TASK PROMPT: The lines to extract run from the first line of the entries through the line that contains "Pedoman Media (138, 2472)"; reproduce exactly those lines and no others.
(Beginning of RECORDED DATA)
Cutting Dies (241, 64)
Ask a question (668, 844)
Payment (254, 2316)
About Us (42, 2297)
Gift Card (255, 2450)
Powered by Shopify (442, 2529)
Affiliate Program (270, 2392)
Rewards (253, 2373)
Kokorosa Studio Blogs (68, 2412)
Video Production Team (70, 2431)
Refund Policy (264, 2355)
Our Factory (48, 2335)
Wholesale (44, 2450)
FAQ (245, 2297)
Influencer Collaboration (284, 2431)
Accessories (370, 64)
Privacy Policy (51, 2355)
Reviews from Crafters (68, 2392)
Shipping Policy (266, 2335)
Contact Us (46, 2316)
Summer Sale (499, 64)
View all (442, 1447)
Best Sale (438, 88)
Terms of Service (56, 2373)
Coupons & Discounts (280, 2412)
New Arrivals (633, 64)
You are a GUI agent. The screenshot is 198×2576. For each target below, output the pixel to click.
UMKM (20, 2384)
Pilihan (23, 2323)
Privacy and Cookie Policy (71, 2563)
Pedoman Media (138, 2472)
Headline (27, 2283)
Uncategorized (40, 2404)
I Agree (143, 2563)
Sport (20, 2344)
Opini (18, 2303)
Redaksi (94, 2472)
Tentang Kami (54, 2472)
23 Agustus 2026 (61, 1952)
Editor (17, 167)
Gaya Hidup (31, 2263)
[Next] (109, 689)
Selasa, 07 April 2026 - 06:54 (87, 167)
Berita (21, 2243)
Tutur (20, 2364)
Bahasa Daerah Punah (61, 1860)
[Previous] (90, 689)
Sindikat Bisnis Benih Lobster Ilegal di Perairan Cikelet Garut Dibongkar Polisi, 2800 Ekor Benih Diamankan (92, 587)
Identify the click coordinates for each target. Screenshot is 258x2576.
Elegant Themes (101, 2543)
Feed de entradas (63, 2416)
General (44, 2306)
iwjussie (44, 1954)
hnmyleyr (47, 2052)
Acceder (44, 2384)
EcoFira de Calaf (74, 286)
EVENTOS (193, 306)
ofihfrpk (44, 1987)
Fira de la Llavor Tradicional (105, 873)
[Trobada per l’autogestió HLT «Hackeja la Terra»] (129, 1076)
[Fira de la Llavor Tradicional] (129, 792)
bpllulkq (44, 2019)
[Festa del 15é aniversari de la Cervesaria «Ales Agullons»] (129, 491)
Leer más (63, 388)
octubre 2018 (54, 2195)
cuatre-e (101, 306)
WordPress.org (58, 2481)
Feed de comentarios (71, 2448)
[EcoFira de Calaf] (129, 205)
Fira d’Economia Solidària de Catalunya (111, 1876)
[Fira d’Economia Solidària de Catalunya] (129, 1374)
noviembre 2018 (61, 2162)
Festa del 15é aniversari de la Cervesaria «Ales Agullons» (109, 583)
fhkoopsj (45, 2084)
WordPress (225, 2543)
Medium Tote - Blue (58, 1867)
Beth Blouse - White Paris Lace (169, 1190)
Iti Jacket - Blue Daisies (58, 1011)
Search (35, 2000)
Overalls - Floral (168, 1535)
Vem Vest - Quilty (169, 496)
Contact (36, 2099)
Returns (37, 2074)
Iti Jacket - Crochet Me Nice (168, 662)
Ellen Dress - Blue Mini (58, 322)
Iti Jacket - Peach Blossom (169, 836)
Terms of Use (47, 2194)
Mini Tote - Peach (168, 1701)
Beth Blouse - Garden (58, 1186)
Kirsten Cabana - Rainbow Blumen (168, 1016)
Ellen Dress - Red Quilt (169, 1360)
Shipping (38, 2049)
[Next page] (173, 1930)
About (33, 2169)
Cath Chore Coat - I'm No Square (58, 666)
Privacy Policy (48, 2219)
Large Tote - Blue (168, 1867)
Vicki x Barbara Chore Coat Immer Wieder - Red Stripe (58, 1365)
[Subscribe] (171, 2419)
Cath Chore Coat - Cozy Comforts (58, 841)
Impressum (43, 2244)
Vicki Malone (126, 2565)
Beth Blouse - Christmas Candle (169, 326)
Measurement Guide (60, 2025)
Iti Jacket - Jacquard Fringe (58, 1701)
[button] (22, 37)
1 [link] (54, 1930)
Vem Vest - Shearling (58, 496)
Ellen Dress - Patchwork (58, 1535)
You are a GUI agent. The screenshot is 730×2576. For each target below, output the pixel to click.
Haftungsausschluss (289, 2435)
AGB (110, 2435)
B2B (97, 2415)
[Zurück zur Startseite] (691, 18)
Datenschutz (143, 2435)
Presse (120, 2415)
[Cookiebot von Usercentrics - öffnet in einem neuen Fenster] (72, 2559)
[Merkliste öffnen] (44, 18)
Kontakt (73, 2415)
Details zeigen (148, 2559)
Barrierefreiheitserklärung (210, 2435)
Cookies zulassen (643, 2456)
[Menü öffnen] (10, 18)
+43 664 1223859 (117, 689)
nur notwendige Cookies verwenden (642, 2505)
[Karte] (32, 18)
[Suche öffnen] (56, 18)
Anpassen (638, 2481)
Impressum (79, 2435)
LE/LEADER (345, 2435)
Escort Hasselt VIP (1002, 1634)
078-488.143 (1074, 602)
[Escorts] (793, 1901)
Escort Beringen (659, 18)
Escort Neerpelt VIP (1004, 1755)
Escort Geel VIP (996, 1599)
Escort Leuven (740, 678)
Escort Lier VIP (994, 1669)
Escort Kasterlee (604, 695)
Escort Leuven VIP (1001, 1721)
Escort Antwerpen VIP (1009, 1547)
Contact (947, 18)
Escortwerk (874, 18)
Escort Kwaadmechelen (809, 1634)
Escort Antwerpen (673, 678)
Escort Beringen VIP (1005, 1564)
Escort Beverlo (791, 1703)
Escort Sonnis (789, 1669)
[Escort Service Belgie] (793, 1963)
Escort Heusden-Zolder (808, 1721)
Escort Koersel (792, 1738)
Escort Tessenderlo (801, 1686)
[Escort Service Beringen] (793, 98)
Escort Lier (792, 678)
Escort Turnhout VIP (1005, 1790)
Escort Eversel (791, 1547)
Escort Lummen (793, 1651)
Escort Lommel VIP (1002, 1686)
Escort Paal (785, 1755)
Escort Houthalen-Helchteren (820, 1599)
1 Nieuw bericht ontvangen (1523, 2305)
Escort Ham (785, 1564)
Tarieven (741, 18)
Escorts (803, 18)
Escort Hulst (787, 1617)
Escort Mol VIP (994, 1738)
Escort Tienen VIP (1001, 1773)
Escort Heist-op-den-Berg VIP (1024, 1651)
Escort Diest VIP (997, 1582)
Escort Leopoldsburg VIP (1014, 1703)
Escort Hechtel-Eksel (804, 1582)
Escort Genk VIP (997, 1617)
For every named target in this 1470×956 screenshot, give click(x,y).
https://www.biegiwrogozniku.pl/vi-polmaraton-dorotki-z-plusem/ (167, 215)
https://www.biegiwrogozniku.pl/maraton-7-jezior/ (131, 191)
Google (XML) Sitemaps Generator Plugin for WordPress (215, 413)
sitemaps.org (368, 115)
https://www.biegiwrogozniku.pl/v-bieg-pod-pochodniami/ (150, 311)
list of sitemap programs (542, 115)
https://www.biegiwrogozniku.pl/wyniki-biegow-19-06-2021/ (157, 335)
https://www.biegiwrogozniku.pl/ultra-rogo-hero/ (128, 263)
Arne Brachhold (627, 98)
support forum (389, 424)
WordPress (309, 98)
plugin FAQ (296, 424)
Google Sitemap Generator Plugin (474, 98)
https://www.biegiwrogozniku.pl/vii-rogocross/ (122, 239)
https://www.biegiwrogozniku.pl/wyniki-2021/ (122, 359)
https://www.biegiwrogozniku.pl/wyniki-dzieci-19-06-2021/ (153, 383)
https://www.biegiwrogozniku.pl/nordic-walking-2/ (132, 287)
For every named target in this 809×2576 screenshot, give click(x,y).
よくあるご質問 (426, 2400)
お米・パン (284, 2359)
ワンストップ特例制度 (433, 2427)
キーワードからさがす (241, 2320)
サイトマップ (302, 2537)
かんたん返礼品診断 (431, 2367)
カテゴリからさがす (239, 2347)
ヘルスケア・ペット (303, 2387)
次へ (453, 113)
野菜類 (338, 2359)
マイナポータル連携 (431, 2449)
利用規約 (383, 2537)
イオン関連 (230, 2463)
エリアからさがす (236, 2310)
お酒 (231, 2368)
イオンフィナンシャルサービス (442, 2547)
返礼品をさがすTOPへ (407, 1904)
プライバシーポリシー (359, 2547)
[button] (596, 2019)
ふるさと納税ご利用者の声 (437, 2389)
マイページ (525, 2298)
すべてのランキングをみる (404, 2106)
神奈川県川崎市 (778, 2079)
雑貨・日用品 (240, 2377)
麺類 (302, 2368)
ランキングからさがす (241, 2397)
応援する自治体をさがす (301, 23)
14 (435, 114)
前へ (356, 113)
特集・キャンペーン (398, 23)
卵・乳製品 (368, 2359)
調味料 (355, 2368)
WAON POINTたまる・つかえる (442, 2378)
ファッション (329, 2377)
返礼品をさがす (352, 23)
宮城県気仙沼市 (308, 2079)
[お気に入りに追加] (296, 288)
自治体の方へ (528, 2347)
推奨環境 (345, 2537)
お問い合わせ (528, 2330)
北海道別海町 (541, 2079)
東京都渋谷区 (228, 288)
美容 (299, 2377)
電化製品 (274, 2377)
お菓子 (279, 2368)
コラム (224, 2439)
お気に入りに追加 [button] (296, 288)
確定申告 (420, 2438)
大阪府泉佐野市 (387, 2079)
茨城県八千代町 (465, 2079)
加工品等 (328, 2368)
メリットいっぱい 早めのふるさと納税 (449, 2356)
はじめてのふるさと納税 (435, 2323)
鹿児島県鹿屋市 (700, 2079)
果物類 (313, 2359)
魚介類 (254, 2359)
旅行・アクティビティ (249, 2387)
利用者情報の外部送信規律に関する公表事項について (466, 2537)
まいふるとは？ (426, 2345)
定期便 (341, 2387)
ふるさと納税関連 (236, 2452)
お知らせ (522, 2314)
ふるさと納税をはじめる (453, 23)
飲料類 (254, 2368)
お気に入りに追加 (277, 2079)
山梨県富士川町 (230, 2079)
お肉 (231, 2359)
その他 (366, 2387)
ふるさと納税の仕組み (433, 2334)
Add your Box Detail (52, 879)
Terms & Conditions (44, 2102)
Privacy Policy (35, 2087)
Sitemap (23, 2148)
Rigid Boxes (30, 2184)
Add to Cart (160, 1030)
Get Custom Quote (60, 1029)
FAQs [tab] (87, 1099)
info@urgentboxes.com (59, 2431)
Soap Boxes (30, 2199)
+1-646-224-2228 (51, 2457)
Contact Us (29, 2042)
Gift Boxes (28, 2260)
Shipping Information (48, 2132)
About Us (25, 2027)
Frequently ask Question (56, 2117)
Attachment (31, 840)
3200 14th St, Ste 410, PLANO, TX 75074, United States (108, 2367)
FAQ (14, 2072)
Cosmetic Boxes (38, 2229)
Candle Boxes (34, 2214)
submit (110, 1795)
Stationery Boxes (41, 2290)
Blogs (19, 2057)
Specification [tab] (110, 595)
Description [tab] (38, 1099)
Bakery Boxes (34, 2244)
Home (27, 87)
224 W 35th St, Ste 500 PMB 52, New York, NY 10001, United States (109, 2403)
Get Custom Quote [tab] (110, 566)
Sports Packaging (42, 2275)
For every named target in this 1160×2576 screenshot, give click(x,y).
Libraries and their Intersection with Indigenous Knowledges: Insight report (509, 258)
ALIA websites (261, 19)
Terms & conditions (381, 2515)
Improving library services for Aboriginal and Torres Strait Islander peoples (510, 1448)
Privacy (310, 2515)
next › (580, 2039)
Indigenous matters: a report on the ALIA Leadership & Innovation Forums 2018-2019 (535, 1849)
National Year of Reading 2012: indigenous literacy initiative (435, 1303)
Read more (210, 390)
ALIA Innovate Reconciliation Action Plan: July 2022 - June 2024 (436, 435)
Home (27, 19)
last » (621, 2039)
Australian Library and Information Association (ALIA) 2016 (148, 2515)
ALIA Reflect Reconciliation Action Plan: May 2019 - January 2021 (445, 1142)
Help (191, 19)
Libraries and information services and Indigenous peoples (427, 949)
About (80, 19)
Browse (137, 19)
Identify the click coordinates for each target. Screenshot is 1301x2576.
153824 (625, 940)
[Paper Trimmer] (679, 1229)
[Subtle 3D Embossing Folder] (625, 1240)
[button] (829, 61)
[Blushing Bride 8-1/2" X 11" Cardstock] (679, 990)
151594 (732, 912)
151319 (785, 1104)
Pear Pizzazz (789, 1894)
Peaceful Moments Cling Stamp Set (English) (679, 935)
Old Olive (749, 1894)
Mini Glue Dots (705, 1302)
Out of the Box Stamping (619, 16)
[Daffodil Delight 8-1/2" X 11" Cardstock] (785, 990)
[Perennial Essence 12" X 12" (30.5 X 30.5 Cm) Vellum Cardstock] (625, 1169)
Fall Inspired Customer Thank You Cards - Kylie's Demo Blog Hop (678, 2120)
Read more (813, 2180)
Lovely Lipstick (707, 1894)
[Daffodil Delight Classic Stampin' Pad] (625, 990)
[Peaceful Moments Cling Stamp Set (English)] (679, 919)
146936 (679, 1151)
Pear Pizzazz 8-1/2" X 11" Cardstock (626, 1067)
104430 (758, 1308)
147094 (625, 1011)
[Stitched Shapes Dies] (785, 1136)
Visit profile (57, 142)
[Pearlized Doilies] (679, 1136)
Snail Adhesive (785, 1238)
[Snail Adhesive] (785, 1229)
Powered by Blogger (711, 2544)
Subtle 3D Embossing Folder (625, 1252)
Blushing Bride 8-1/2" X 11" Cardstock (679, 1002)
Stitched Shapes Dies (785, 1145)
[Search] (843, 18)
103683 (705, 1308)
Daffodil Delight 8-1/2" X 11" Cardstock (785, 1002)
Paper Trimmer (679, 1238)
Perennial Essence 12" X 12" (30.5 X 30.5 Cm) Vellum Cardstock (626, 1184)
(End of RECORDED DATA)
ANSWER FOR THE TASK:
Cutting Dies (241, 64)
Ask a question (668, 844)
Payment (254, 2316)
About Us (42, 2297)
Gift Card (255, 2450)
Powered by Shopify (442, 2529)
Affiliate Program (270, 2392)
Rewards (253, 2373)
Kokorosa Studio Blogs (68, 2412)
Video Production Team (70, 2431)
Refund Policy (264, 2355)
Our Factory (48, 2335)
Wholesale (44, 2450)
FAQ (245, 2297)
Influencer Collaboration (284, 2431)
Accessories (370, 64)
Privacy Policy (51, 2355)
Reviews from Crafters (68, 2392)
Shipping Policy (266, 2335)
Contact Us (46, 2316)
Summer Sale (499, 64)
View all (442, 1447)
Best Sale (438, 88)
Terms of Service (56, 2373)
Coupons & Discounts (280, 2412)
New Arrivals (633, 64)
You are a GUI agent. The screenshot is 198×2576. For each target below, output the pixel to click.
UMKM (20, 2384)
Pilihan (23, 2323)
Privacy and Cookie Policy (71, 2563)
Pedoman Media (138, 2472)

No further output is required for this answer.